## [指示内容]
下の一覧から、「The height and width of the screenshot is (812, 1464).」を含む行で始まり「Action: [x=936, y=479]」を含む行で終わる部分を、両端の行も入れて一字も変えずに返してください。

(目標位置の記録)
◇ ◇ ◇ ◇

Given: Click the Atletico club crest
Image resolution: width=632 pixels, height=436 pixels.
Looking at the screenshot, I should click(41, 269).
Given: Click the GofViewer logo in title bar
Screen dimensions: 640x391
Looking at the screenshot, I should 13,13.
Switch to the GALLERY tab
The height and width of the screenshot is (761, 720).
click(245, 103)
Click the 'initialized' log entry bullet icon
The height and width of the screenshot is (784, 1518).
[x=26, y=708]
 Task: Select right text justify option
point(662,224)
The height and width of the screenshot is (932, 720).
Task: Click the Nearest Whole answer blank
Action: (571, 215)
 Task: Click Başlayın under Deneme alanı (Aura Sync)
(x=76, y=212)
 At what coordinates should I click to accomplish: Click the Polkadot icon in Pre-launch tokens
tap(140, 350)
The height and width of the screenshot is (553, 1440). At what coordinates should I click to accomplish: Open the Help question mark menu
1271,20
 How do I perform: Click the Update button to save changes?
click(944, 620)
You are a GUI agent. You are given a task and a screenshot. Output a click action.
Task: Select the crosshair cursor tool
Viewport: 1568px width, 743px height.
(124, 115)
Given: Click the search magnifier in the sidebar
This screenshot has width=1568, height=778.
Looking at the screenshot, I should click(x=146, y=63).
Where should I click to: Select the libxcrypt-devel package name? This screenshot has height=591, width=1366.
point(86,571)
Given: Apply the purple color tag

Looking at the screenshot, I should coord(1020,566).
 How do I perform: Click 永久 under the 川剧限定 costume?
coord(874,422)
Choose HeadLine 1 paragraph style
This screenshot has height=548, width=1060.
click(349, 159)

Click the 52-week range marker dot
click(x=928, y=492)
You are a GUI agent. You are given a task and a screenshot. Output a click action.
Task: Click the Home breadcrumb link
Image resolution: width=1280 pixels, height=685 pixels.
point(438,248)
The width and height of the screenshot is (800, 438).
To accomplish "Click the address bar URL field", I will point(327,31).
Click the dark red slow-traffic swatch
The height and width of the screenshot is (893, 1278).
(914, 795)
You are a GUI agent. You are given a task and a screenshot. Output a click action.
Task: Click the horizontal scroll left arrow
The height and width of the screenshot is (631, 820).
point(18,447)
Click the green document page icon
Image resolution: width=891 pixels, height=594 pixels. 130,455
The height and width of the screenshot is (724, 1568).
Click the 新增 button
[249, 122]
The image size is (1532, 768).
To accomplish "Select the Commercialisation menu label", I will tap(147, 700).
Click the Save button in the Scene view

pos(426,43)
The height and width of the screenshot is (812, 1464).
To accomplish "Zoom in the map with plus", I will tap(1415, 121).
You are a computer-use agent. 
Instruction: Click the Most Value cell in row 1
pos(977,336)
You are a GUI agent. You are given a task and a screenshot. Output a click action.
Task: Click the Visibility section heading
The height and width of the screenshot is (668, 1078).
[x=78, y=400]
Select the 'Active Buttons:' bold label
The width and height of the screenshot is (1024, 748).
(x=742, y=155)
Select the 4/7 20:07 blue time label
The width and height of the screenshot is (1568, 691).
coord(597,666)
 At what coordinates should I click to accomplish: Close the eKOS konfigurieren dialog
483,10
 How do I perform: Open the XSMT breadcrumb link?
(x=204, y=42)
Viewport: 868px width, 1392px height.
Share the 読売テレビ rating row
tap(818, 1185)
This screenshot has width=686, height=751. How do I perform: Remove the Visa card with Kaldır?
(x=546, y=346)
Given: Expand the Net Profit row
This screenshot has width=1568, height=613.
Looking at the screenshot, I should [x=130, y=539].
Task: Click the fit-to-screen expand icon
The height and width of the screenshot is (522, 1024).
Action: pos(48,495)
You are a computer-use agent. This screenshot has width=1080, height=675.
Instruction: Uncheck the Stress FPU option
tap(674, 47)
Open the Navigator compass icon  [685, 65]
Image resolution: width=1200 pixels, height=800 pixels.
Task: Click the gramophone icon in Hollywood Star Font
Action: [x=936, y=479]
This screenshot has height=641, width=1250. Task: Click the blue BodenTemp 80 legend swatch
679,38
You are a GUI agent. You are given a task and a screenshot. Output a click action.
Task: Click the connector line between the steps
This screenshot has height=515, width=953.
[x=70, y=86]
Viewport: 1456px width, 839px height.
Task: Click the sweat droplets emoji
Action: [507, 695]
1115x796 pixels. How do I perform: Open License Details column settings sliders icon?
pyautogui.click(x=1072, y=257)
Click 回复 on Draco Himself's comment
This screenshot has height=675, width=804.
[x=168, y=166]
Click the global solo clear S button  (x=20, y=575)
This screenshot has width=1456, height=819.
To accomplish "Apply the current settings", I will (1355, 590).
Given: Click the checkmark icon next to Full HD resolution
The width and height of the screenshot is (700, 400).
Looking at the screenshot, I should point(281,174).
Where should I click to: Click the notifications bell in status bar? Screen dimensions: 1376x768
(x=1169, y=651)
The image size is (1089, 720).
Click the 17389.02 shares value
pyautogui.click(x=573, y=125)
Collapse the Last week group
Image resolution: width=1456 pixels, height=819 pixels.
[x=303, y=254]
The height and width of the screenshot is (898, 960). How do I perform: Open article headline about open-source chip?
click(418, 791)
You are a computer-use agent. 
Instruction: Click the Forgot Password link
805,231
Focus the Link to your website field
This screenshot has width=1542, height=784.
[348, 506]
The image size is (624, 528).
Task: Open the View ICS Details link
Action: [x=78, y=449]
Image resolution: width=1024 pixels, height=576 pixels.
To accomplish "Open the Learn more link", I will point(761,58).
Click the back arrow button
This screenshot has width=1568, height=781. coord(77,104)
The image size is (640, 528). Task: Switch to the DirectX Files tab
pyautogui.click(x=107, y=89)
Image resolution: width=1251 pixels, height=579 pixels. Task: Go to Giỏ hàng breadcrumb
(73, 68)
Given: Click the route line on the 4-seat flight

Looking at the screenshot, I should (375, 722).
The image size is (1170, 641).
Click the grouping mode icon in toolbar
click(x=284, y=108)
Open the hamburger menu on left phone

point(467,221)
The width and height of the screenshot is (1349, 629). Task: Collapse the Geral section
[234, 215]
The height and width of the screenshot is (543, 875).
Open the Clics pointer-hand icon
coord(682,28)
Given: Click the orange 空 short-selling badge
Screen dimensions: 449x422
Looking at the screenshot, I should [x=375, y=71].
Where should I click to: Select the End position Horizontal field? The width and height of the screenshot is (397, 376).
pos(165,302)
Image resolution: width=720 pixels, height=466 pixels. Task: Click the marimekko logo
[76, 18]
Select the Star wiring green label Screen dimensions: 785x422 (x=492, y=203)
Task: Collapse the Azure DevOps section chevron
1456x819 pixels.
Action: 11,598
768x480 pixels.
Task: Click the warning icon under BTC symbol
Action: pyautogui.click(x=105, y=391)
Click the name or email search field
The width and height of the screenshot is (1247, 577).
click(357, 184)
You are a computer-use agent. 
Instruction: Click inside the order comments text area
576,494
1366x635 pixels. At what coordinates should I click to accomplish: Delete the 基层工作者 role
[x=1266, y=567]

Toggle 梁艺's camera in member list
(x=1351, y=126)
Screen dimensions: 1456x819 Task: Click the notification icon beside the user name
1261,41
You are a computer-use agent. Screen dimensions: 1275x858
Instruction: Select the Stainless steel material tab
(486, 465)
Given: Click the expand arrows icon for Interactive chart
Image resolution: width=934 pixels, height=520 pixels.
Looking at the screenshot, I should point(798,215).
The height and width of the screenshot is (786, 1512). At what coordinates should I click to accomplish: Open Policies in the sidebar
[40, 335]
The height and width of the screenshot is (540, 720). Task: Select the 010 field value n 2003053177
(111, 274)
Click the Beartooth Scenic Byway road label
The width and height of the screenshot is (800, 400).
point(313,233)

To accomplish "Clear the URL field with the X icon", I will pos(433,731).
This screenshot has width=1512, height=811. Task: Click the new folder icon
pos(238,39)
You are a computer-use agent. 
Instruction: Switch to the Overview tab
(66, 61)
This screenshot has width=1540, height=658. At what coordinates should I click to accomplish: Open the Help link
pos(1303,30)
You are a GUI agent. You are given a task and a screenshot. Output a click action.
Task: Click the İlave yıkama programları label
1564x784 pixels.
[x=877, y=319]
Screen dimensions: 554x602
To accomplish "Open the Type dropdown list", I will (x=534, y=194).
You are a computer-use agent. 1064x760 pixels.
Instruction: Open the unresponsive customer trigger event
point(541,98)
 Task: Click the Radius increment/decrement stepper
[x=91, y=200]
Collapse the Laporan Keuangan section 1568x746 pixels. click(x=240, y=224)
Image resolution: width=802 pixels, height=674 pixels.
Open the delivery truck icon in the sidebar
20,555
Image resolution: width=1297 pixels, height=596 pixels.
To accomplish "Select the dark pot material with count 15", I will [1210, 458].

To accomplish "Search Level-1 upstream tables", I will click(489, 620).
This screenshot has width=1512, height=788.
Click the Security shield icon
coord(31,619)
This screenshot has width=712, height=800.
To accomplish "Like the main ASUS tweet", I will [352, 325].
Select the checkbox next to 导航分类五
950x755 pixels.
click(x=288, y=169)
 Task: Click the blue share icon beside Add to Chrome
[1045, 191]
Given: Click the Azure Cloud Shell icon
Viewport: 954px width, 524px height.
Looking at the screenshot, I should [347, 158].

◇ ◇ ◇ ◇

## [この課題の答え]
The height and width of the screenshot is (812, 1464).
To accomplish "Zoom in the map with plus", I will tap(1415, 121).
You are a computer-use agent. 
Instruction: Click the Most Value cell in row 1
pos(977,336)
You are a GUI agent. You are given a task and a screenshot. Output a click action.
Task: Click the Visibility section heading
The height and width of the screenshot is (668, 1078).
[x=78, y=400]
Select the 'Active Buttons:' bold label
The width and height of the screenshot is (1024, 748).
(x=742, y=155)
Select the 4/7 20:07 blue time label
The width and height of the screenshot is (1568, 691).
coord(597,666)
 At what coordinates should I click to accomplish: Close the eKOS konfigurieren dialog
483,10
 How do I perform: Open the XSMT breadcrumb link?
(x=204, y=42)
Viewport: 868px width, 1392px height.
Share the 読売テレビ rating row
tap(818, 1185)
This screenshot has width=686, height=751. How do I perform: Remove the Visa card with Kaldır?
(x=546, y=346)
Given: Expand the Net Profit row
This screenshot has width=1568, height=613.
Looking at the screenshot, I should [x=130, y=539].
Task: Click the fit-to-screen expand icon
The height and width of the screenshot is (522, 1024).
Action: pos(48,495)
You are a computer-use agent. This screenshot has width=1080, height=675.
Instruction: Uncheck the Stress FPU option
tap(674, 47)
Open the Navigator compass icon  [685, 65]
Image resolution: width=1200 pixels, height=800 pixels.
Task: Click the gramophone icon in Hollywood Star Font
Action: [x=936, y=479]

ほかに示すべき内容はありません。